Directions for this task:
Your copy should run exactly from the line containing "Open Audit Logs under Security" to the last line of the entries below, and it should include no pictures.

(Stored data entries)
Start of Block
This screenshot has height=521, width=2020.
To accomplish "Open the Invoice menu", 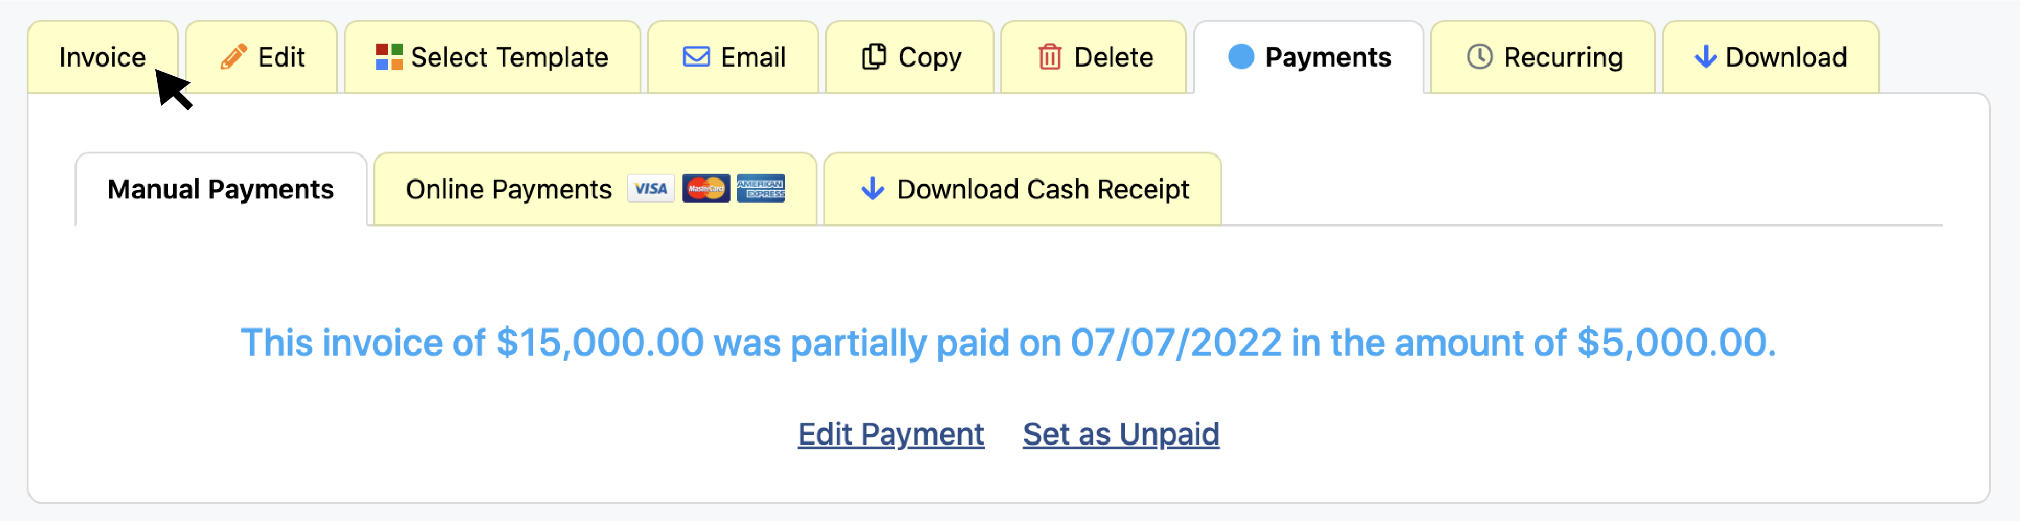I will pos(103,58).
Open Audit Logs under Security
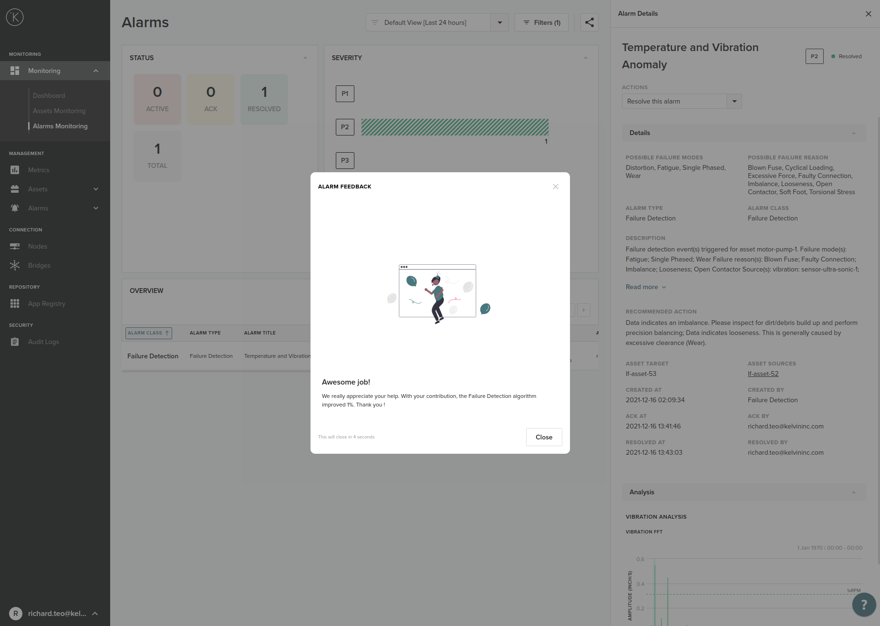Image resolution: width=880 pixels, height=626 pixels. pos(43,342)
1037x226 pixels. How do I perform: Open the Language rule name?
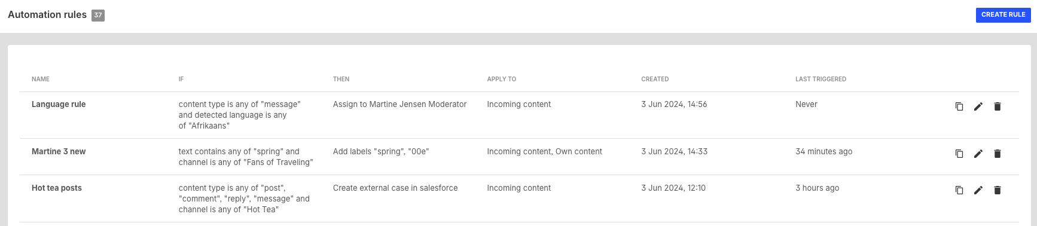(59, 104)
End of Block
Exercise result:
Open Audit Logs under Security
Image resolution: width=880 pixels, height=626 pixels. pos(43,342)
1037x226 pixels. How do I perform: Open the Language rule name?
(59, 104)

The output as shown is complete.